* [Excerpted data]
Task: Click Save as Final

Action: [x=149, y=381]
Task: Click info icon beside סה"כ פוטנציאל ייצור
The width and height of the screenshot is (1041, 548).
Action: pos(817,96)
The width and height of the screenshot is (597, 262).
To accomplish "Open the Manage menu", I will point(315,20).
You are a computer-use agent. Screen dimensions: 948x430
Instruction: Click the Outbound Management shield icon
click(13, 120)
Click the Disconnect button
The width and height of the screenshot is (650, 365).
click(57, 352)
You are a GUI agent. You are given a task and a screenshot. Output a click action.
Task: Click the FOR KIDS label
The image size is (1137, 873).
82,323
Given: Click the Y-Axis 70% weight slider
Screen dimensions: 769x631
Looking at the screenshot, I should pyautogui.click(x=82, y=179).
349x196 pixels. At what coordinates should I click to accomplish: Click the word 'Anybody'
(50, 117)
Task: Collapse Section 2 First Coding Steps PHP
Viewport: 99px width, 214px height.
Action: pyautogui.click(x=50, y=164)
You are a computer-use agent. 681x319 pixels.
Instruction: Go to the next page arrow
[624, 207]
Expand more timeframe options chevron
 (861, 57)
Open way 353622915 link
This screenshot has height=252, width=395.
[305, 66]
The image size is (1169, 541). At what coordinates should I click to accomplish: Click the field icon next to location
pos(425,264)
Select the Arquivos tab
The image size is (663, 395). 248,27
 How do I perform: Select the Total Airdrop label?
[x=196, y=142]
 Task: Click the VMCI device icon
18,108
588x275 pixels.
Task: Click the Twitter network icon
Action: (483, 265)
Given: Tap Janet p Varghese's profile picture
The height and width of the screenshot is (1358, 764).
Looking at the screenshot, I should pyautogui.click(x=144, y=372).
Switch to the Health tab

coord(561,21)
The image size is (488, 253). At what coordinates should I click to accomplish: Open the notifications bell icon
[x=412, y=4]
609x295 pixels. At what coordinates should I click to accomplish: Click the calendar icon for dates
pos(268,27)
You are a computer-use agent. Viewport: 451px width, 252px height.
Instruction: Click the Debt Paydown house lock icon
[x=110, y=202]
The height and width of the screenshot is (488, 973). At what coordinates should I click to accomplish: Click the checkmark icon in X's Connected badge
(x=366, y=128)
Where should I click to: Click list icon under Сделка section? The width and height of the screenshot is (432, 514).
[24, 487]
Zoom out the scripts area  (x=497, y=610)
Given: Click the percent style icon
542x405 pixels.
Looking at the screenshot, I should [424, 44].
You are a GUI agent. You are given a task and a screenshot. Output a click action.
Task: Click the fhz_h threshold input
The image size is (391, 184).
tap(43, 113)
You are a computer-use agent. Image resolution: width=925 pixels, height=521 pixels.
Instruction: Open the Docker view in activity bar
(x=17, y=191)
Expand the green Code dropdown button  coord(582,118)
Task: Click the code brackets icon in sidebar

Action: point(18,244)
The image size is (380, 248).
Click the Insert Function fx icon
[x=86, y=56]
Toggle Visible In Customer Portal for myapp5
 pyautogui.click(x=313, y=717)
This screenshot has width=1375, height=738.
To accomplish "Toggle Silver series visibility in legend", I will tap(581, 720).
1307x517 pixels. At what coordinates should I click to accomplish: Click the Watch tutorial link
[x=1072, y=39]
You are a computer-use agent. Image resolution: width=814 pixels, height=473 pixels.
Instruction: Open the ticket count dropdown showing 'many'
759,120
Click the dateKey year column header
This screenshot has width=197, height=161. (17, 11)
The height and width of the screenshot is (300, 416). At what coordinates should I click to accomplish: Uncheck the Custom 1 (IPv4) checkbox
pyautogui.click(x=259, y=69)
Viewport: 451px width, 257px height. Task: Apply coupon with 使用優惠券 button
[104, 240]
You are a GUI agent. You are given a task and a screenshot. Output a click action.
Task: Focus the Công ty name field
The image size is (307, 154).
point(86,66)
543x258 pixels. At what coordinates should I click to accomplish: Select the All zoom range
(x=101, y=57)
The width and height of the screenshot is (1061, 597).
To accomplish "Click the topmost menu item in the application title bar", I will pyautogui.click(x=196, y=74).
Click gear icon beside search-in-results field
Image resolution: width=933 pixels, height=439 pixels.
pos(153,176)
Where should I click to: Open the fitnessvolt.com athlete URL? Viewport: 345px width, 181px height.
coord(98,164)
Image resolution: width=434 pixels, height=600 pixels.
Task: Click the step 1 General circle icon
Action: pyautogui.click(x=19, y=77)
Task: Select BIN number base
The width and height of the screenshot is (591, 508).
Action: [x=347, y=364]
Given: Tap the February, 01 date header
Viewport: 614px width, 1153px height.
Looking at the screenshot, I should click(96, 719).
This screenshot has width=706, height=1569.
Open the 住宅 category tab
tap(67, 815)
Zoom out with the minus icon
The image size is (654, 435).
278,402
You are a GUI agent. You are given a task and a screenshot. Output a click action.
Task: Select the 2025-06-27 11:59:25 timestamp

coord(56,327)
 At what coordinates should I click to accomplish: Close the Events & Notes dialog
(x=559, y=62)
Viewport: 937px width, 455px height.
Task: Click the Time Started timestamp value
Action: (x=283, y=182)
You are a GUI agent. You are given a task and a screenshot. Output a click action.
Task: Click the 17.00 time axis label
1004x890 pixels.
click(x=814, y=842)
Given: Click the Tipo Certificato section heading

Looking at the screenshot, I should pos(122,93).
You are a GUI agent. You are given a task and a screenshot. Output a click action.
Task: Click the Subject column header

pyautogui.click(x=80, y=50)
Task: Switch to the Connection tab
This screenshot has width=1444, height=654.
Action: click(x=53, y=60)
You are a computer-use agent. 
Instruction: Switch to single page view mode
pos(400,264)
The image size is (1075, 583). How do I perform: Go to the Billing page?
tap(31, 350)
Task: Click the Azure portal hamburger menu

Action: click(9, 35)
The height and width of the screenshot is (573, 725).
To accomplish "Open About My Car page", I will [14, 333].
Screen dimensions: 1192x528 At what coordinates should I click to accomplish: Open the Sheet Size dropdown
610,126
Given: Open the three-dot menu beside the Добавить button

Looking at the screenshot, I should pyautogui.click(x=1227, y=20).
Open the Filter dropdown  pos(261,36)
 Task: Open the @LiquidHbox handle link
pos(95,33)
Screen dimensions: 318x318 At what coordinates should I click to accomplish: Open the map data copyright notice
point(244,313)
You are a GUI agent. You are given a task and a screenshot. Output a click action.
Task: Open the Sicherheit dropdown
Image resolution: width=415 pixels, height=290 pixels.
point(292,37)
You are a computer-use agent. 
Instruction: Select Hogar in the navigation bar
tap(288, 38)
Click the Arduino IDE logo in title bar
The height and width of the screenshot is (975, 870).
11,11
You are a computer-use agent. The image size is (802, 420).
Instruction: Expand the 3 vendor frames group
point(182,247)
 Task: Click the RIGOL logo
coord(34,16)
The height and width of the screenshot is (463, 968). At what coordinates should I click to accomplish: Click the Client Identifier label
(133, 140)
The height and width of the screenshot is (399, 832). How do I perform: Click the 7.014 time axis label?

* [Description of the task] Turn every line of the rows above into a JSON list of strings, one string per line, and leave out the blank lines.

* [Response]
[
  "Task: Click Save as Final",
  "Action: [x=149, y=381]",
  "Task: Click info icon beside סה\"כ פוטנציאל ייצור",
  "The width and height of the screenshot is (1041, 548).",
  "Action: pos(817,96)",
  "The width and height of the screenshot is (597, 262).",
  "To accomplish \"Open the Manage menu\", I will point(315,20).",
  "You are a computer-use agent. Screen dimensions: 948x430",
  "Instruction: Click the Outbound Management shield icon",
  "click(13, 120)",
  "Click the Disconnect button",
  "The width and height of the screenshot is (650, 365).",
  "click(57, 352)",
  "You are a GUI agent. You are given a task and a screenshot. Output a click action.",
  "Task: Click the FOR KIDS label",
  "The image size is (1137, 873).",
  "82,323",
  "Given: Click the Y-Axis 70% weight slider",
  "Screen dimensions: 769x631",
  "Looking at the screenshot, I should pyautogui.click(x=82, y=179).",
  "349x196 pixels. At what coordinates should I click to accomplish: Click the word 'Anybody'",
  "(50, 117)",
  "Task: Collapse Section 2 First Coding Steps PHP",
  "Viewport: 99px width, 214px height.",
  "Action: pyautogui.click(x=50, y=164)",
  "You are a computer-use agent. 681x319 pixels.",
  "Instruction: Go to the next page arrow",
  "[624, 207]",
  "Expand more timeframe options chevron",
  " (861, 57)",
  "Open way 353622915 link",
  "This screenshot has height=252, width=395.",
  "[305, 66]",
  "The image size is (1169, 541). At what coordinates should I click to accomplish: Click the field icon next to location",
  "pos(425,264)",
  "Select the Arquivos tab",
  "The image size is (663, 395). 248,27",
  " How do I perform: Select the Total Airdrop label?",
  "[x=196, y=142]",
  " Task: Click the VMCI device icon",
  "18,108",
  "588x275 pixels.",
  "Task: Click the Twitter network icon",
  "Action: (483, 265)",
  "Given: Tap Janet p Varghese's profile picture",
  "The height and width of the screenshot is (1358, 764).",
  "Looking at the screenshot, I should pyautogui.click(x=144, y=372).",
  "Switch to the Health tab",
  "coord(561,21)",
  "The image size is (488, 253). At what coordinates should I click to accomplish: Open the notifications bell icon",
  "[x=412, y=4]",
  "609x295 pixels. At what coordinates should I click to accomplish: Click the calendar icon for dates",
  "pos(268,27)",
  "You are a computer-use agent. Viewport: 451px width, 252px height.",
  "Instruction: Click the Debt Paydown house lock icon",
  "[x=110, y=202]",
  "The height and width of the screenshot is (488, 973). At what coordinates should I click to accomplish: Click the checkmark icon in X's Connected badge",
  "(x=366, y=128)",
  "Where should I click to: Click list icon under Сделка section? The width and height of the screenshot is (432, 514).",
  "[24, 487]",
  "Zoom out the scripts area  (x=497, y=610)",
  "Given: Click the percent style icon",
  "542x405 pixels.",
  "Looking at the screenshot, I should [424, 44].",
  "You are a GUI agent. You are given a task and a screenshot. Output a click action.",
  "Task: Click the fhz_h threshold input",
  "The image size is (391, 184).",
  "tap(43, 113)",
  "You are a computer-use agent. Image resolution: width=925 pixels, height=521 pixels.",
  "Instruction: Open the Docker view in activity bar",
  "(x=17, y=191)",
  "Expand the green Code dropdown button  coord(582,118)",
  "Task: Click the code brackets icon in sidebar",
  "Action: point(18,244)",
  "The image size is (380, 248).",
  "Click the Insert Function fx icon",
  "[x=86, y=56]",
  "Toggle Visible In Customer Portal for myapp5",
  " pyautogui.click(x=313, y=717)",
  "This screenshot has width=1375, height=738.",
  "To accomplish \"Toggle Silver series visibility in legend\", I will tap(581, 720).",
  "1307x517 pixels. At what coordinates should I click to accomplish: Click the Watch tutorial link",
  "[x=1072, y=39]",
  "You are a computer-use agent. Image resolution: width=814 pixels, height=473 pixels.",
  "Instruction: Open the ticket count dropdown showing 'many'",
  "759,120",
  "Click the dateKey year column header",
  "This screenshot has width=197, height=161. (17, 11)",
  "The height and width of the screenshot is (300, 416). At what coordinates should I click to accomplish: Uncheck the Custom 1 (IPv4) checkbox",
  "pyautogui.click(x=259, y=69)",
  "Viewport: 451px width, 257px height. Task: Apply coupon with 使用優惠券 button",
  "[104, 240]",
  "You are a GUI agent. You are given a task and a screenshot. Output a click action.",
  "Task: Focus the Công ty name field",
  "The image size is (307, 154).",
  "point(86,66)",
  "543x258 pixels. At what coordinates should I click to accomplish: Select the All zoom range",
  "(x=101, y=57)",
  "The width and height of the screenshot is (1061, 597).",
  "To accomplish \"Click the topmost menu item in the application title bar\", I will pyautogui.click(x=196, y=74).",
  "Click gear icon beside search-in-results field",
  "Image resolution: width=933 pixels, height=439 pixels.",
  "pos(153,176)",
  "Where should I click to: Open the fitnessvolt.com athlete URL? Viewport: 345px width, 181px height.",
  "coord(98,164)",
  "Image resolution: width=434 pixels, height=600 pixels.",
  "Task: Click the step 1 General circle icon",
  "Action: pyautogui.click(x=19, y=77)",
  "Task: Select BIN number base",
  "The width and height of the screenshot is (591, 508).",
  "Action: [x=347, y=364]",
  "Given: Tap the February, 01 date header",
  "Viewport: 614px width, 1153px height.",
  "Looking at the screenshot, I should click(96, 719).",
  "This screenshot has width=706, height=1569.",
  "Open the 住宅 category tab",
  "tap(67, 815)",
  "Zoom out with the minus icon",
  "The image size is (654, 435).",
  "278,402",
  "You are a GUI agent. You are given a task and a screenshot. Output a click action.",
  "Task: Select the 2025-06-27 11:59:25 timestamp",
  "coord(56,327)",
  " At what coordinates should I click to accomplish: Close the Events & Notes dialog",
  "(x=559, y=62)",
  "Viewport: 937px width, 455px height.",
  "Task: Click the Time Started timestamp value",
  "Action: (x=283, y=182)",
  "You are a GUI agent. You are given a task and a screenshot. Output a click action.",
  "Task: Click the 17.00 time axis label",
  "1004x890 pixels.",
  "click(x=814, y=842)",
  "Given: Click the Tipo Certificato section heading",
  "Looking at the screenshot, I should pos(122,93).",
  "You are a GUI agent. You are given a task and a screenshot. Output a click action.",
  "Task: Click the Subject column header",
  "pyautogui.click(x=80, y=50)",
  "Task: Switch to the Connection tab",
  "This screenshot has width=1444, height=654.",
  "Action: click(x=53, y=60)",
  "You are a computer-use agent. ",
  "Instruction: Switch to single page view mode",
  "pos(400,264)",
  "The image size is (1075, 583). How do I perform: Go to the Billing page?",
  "tap(31, 350)",
  "Task: Click the Azure portal hamburger menu",
  "Action: click(9, 35)",
  "The height and width of the screenshot is (573, 725).",
  "To accomplish \"Open About My Car page\", I will [14, 333].",
  "Screen dimensions: 1192x528 At what coordinates should I click to accomplish: Open the Sheet Size dropdown",
  "610,126",
  "Given: Open the three-dot menu beside the Добавить button",
  "Looking at the screenshot, I should pyautogui.click(x=1227, y=20).",
  "Open the Filter dropdown  pos(261,36)",
  " Task: Open the @LiquidHbox handle link",
  "pos(95,33)",
  "Screen dimensions: 318x318 At what coordinates should I click to accomplish: Open the map data copyright notice",
  "point(244,313)",
  "You are a GUI agent. You are given a task and a screenshot. Output a click action.",
  "Task: Open the Sicherheit dropdown",
  "Image resolution: width=415 pixels, height=290 pixels.",
  "point(292,37)",
  "You are a computer-use agent. ",
  "Instruction: Select Hogar in the navigation bar",
  "tap(288, 38)",
  "Click the Arduino IDE logo in title bar",
  "The height and width of the screenshot is (975, 870).",
  "11,11",
  "You are a computer-use agent. The image size is (802, 420).",
  "Instruction: Expand the 3 vendor frames group",
  "point(182,247)",
  " Task: Click the RIGOL logo",
  "coord(34,16)",
  "The height and width of the screenshot is (463, 968). At what coordinates should I click to accomplish: Click the Client Identifier label",
  "(133, 140)",
  "The height and width of the screenshot is (399, 832). How do I perform: Click the 7.014 time axis label?"
]